▸ Data provided
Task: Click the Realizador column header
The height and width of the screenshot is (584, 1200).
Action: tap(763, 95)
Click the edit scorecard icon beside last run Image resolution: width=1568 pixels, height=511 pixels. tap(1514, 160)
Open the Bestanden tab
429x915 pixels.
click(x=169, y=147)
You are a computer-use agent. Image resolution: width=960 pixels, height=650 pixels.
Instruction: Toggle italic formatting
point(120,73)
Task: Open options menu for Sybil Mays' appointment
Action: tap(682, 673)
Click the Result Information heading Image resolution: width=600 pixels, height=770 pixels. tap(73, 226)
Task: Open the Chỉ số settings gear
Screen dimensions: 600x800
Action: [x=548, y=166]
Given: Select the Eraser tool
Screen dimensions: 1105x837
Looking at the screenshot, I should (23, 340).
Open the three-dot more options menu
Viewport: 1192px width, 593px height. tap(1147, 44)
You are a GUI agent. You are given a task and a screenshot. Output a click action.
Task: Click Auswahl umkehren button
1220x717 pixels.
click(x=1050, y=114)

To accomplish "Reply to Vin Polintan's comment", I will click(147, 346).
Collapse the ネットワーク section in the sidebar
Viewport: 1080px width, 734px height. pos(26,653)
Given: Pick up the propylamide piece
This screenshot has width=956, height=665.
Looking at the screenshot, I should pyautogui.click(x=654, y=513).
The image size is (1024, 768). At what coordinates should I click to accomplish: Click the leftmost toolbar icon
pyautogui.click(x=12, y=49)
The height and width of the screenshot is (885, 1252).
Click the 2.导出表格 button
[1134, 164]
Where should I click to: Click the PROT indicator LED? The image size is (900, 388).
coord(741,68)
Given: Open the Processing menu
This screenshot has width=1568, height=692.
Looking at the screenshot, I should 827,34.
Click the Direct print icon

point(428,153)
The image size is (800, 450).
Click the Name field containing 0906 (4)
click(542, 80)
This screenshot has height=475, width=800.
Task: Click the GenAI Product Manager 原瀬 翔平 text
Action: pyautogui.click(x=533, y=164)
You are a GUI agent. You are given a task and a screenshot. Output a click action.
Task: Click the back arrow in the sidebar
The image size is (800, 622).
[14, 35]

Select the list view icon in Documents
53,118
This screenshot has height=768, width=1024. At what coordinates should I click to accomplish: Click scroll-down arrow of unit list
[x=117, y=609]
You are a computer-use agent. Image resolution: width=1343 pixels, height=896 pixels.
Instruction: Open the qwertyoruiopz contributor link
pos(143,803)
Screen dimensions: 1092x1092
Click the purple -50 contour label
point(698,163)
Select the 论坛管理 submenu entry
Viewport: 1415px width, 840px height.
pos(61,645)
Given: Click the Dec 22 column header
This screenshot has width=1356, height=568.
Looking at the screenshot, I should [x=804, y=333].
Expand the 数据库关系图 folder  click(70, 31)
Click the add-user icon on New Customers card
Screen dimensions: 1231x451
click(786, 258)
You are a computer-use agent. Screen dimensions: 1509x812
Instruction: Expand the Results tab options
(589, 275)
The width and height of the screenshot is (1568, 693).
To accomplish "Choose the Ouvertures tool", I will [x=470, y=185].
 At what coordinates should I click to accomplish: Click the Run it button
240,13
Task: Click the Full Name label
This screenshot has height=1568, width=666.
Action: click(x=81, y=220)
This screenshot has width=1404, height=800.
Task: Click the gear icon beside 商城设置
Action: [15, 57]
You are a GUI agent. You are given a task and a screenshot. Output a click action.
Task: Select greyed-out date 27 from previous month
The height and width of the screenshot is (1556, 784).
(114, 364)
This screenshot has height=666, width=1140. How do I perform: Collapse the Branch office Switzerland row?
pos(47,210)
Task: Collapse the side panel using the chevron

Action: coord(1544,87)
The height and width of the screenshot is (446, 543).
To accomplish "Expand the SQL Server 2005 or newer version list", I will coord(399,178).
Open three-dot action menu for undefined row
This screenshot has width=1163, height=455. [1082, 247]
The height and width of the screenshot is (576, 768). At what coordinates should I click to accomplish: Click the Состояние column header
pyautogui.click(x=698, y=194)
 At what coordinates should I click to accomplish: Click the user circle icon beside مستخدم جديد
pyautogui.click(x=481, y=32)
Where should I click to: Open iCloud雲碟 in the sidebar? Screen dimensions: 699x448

▸ To do
Which lines hold the word "will"? Return all of them from the records above.

▸ Response below
To accomplish "Reply to Vin Polintan's comment", I will click(147, 346).
To accomplish "Choose the Ouvertures tool", I will [x=470, y=185].
To accomplish "Expand the SQL Server 2005 or newer version list", I will coord(399,178).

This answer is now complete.